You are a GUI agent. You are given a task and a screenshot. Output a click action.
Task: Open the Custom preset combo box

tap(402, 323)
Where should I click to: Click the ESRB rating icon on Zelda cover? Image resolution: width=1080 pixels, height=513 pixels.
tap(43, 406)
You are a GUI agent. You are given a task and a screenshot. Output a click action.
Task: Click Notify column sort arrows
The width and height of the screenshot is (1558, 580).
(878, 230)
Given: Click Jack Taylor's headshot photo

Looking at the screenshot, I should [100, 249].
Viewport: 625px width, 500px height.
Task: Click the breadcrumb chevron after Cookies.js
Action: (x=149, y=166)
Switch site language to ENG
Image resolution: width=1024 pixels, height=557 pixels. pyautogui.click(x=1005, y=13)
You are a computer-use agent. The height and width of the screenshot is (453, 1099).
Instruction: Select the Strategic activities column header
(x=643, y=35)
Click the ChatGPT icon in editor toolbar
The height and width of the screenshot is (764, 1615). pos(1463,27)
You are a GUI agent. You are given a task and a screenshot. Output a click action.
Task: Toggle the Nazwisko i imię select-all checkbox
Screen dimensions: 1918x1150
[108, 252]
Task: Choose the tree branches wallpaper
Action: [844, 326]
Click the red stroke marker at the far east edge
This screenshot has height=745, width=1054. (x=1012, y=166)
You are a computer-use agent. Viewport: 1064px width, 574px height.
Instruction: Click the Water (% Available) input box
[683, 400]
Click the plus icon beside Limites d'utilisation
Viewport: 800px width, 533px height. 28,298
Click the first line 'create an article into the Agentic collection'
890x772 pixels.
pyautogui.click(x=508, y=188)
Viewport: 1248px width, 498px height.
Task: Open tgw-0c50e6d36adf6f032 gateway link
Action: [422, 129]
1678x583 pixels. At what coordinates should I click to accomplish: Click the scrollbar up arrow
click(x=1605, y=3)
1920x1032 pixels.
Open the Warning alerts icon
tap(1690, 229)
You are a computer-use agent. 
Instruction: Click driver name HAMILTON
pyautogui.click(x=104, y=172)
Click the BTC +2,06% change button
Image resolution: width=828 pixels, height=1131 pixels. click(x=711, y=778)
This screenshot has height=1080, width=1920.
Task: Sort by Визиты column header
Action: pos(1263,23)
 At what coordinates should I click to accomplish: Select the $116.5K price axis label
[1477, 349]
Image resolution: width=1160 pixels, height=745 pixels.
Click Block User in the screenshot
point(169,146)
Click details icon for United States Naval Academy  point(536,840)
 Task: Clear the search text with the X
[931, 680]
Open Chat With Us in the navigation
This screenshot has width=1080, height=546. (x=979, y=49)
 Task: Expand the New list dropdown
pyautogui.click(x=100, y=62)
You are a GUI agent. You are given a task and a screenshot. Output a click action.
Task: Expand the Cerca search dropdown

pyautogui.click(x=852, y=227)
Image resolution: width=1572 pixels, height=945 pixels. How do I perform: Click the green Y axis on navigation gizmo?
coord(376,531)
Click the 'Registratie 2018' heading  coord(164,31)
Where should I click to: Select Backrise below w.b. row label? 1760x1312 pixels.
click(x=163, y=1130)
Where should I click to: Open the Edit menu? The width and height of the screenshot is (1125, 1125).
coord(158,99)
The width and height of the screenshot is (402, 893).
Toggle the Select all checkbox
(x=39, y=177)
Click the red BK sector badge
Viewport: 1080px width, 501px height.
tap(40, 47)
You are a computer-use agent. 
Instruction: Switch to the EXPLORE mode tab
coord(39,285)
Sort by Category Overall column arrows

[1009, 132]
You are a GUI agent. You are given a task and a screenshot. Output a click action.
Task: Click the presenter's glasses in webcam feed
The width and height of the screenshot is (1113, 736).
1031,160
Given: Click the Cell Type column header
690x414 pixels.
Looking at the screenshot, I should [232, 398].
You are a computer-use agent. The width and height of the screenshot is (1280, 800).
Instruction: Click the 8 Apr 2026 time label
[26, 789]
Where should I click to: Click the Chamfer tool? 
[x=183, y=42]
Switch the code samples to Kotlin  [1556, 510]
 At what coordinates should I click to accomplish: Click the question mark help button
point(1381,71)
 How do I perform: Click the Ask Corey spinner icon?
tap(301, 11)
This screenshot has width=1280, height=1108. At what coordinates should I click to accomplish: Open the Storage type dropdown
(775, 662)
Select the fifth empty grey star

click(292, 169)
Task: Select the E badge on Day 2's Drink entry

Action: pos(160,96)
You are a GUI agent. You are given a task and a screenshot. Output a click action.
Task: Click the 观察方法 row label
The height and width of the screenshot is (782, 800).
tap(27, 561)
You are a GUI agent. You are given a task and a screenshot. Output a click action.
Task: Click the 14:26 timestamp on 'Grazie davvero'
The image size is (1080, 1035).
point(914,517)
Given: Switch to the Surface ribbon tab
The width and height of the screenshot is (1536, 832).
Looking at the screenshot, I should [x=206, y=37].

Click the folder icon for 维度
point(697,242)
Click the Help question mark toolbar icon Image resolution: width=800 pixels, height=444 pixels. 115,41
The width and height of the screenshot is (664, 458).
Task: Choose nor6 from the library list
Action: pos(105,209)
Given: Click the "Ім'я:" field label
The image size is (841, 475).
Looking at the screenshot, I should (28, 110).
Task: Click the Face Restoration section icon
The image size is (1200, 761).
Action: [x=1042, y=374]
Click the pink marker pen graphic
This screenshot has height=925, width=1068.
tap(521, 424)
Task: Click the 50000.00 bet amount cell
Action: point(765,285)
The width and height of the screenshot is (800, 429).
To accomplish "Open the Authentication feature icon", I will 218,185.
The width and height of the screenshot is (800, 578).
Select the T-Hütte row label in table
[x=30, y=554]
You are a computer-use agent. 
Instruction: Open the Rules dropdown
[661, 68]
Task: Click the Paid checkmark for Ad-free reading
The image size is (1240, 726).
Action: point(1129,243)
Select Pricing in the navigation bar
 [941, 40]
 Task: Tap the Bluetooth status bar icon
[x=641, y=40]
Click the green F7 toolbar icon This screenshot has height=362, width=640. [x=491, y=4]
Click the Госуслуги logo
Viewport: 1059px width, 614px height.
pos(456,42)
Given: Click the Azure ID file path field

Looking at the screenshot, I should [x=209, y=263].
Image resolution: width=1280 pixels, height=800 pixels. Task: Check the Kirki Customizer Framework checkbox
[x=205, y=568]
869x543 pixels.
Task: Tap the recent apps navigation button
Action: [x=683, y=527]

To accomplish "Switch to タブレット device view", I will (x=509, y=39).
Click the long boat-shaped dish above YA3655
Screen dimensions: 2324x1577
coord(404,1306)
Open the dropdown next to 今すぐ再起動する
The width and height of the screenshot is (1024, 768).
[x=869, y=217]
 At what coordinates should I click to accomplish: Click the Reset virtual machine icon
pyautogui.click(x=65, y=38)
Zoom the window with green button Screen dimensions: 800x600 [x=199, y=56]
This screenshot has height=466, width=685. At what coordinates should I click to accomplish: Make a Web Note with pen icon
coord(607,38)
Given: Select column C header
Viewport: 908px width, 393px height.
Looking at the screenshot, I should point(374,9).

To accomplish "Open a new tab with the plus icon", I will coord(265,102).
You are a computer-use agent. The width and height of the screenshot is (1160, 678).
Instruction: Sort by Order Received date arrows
##############################
Work task. Once you have read the material, set it down again word for word.

Solution for this problem.
You are a GUI agent. You are given a task and a screenshot. Output a click action.
Task: Open the Custom preset combo box

tap(402, 323)
Where should I click to: Click the ESRB rating icon on Zelda cover? Image resolution: width=1080 pixels, height=513 pixels.
tap(43, 406)
You are a GUI agent. You are given a task and a screenshot. Output a click action.
Task: Click Notify column sort arrows
The width and height of the screenshot is (1558, 580).
(878, 230)
Given: Click Jack Taylor's headshot photo

Looking at the screenshot, I should [100, 249].
Viewport: 625px width, 500px height.
Task: Click the breadcrumb chevron after Cookies.js
Action: (x=149, y=166)
Switch site language to ENG
Image resolution: width=1024 pixels, height=557 pixels. pyautogui.click(x=1005, y=13)
You are a computer-use agent. The height and width of the screenshot is (453, 1099).
Instruction: Select the Strategic activities column header
(x=643, y=35)
Click the ChatGPT icon in editor toolbar
The height and width of the screenshot is (764, 1615). pos(1463,27)
You are a GUI agent. You are given a task and a screenshot. Output a click action.
Task: Toggle the Nazwisko i imię select-all checkbox
Screen dimensions: 1918x1150
[108, 252]
Task: Choose the tree branches wallpaper
Action: [844, 326]
Click the red stroke marker at the far east edge
This screenshot has height=745, width=1054. (x=1012, y=166)
You are a computer-use agent. Viewport: 1064px width, 574px height.
Instruction: Click the Water (% Available) input box
[683, 400]
Click the plus icon beside Limites d'utilisation
Viewport: 800px width, 533px height. 28,298
Click the first line 'create an article into the Agentic collection'
890x772 pixels.
pyautogui.click(x=508, y=188)
Viewport: 1248px width, 498px height.
Task: Open tgw-0c50e6d36adf6f032 gateway link
Action: [422, 129]
1678x583 pixels. At what coordinates should I click to accomplish: Click the scrollbar up arrow
click(x=1605, y=3)
1920x1032 pixels.
Open the Warning alerts icon
tap(1690, 229)
You are a computer-use agent. 
Instruction: Click driver name HAMILTON
pyautogui.click(x=104, y=172)
Click the BTC +2,06% change button
Image resolution: width=828 pixels, height=1131 pixels. click(x=711, y=778)
This screenshot has height=1080, width=1920.
Task: Sort by Визиты column header
Action: pos(1263,23)
 At what coordinates should I click to accomplish: Select the $116.5K price axis label
[1477, 349]
Image resolution: width=1160 pixels, height=745 pixels.
Click Block User in the screenshot
point(169,146)
Click details icon for United States Naval Academy  point(536,840)
 Task: Clear the search text with the X
[931, 680]
Open Chat With Us in the navigation
This screenshot has width=1080, height=546. (x=979, y=49)
 Task: Expand the New list dropdown
pyautogui.click(x=100, y=62)
You are a GUI agent. You are given a task and a screenshot. Output a click action.
Task: Expand the Cerca search dropdown

pyautogui.click(x=852, y=227)
Image resolution: width=1572 pixels, height=945 pixels. How do I perform: Click the green Y axis on navigation gizmo?
coord(376,531)
Click the 'Registratie 2018' heading  coord(164,31)
Where should I click to: Select Backrise below w.b. row label? 1760x1312 pixels.
click(x=163, y=1130)
Where should I click to: Open the Edit menu? The width and height of the screenshot is (1125, 1125).
coord(158,99)
The width and height of the screenshot is (402, 893).
Toggle the Select all checkbox
(x=39, y=177)
Click the red BK sector badge
Viewport: 1080px width, 501px height.
tap(40, 47)
You are a computer-use agent. 
Instruction: Switch to the EXPLORE mode tab
coord(39,285)
Sort by Category Overall column arrows

[1009, 132]
You are a GUI agent. You are given a task and a screenshot. Output a click action.
Task: Click the presenter's glasses in webcam feed
The width and height of the screenshot is (1113, 736).
1031,160
Given: Click the Cell Type column header
690x414 pixels.
Looking at the screenshot, I should [232, 398].
You are a computer-use agent. The width and height of the screenshot is (1280, 800).
Instruction: Click the 8 Apr 2026 time label
[26, 789]
Where should I click to: Click the Chamfer tool? 
[x=183, y=42]
Switch the code samples to Kotlin  [1556, 510]
 At what coordinates should I click to accomplish: Click the question mark help button
point(1381,71)
 How do I perform: Click the Ask Corey spinner icon?
tap(301, 11)
This screenshot has width=1280, height=1108. At what coordinates should I click to accomplish: Open the Storage type dropdown
(775, 662)
Select the fifth empty grey star

click(292, 169)
Task: Select the E badge on Day 2's Drink entry

Action: pos(160,96)
You are a GUI agent. You are given a task and a screenshot. Output a click action.
Task: Click the 观察方法 row label
The height and width of the screenshot is (782, 800).
tap(27, 561)
You are a GUI agent. You are given a task and a screenshot. Output a click action.
Task: Click the 14:26 timestamp on 'Grazie davvero'
The image size is (1080, 1035).
point(914,517)
Given: Switch to the Surface ribbon tab
The width and height of the screenshot is (1536, 832).
Looking at the screenshot, I should [x=206, y=37].

Click the folder icon for 维度
point(697,242)
Click the Help question mark toolbar icon Image resolution: width=800 pixels, height=444 pixels. 115,41
The width and height of the screenshot is (664, 458).
Task: Choose nor6 from the library list
Action: pos(105,209)
Given: Click the "Ім'я:" field label
The image size is (841, 475).
Looking at the screenshot, I should (28, 110).
Task: Click the Face Restoration section icon
The image size is (1200, 761).
Action: [x=1042, y=374]
Click the pink marker pen graphic
This screenshot has height=925, width=1068.
tap(521, 424)
Task: Click the 50000.00 bet amount cell
Action: point(765,285)
The width and height of the screenshot is (800, 429).
To accomplish "Open the Authentication feature icon", I will 218,185.
The width and height of the screenshot is (800, 578).
Select the T-Hütte row label in table
[x=30, y=554]
You are a computer-use agent. 
Instruction: Open the Rules dropdown
[661, 68]
Task: Click the Paid checkmark for Ad-free reading
The image size is (1240, 726).
Action: point(1129,243)
Select Pricing in the navigation bar
 [941, 40]
 Task: Tap the Bluetooth status bar icon
[x=641, y=40]
Click the green F7 toolbar icon This screenshot has height=362, width=640. [x=491, y=4]
Click the Госуслуги logo
Viewport: 1059px width, 614px height.
pos(456,42)
Given: Click the Azure ID file path field

Looking at the screenshot, I should [x=209, y=263].
Image resolution: width=1280 pixels, height=800 pixels. Task: Check the Kirki Customizer Framework checkbox
[x=205, y=568]
869x543 pixels.
Task: Tap the recent apps navigation button
Action: [x=683, y=527]

To accomplish "Switch to タブレット device view", I will (x=509, y=39).
Click the long boat-shaped dish above YA3655
Screen dimensions: 2324x1577
coord(404,1306)
Open the dropdown next to 今すぐ再起動する
The width and height of the screenshot is (1024, 768).
[x=869, y=217]
 At what coordinates should I click to accomplish: Click the Reset virtual machine icon
pyautogui.click(x=65, y=38)
Zoom the window with green button Screen dimensions: 800x600 [x=199, y=56]
This screenshot has height=466, width=685. At what coordinates should I click to accomplish: Make a Web Note with pen icon
coord(607,38)
Given: Select column C header
Viewport: 908px width, 393px height.
Looking at the screenshot, I should point(374,9).

To accomplish "Open a new tab with the plus icon", I will coord(265,102).
You are a computer-use agent. The width and height of the screenshot is (1160, 678).
Instruction: Sort by Order Received date arrows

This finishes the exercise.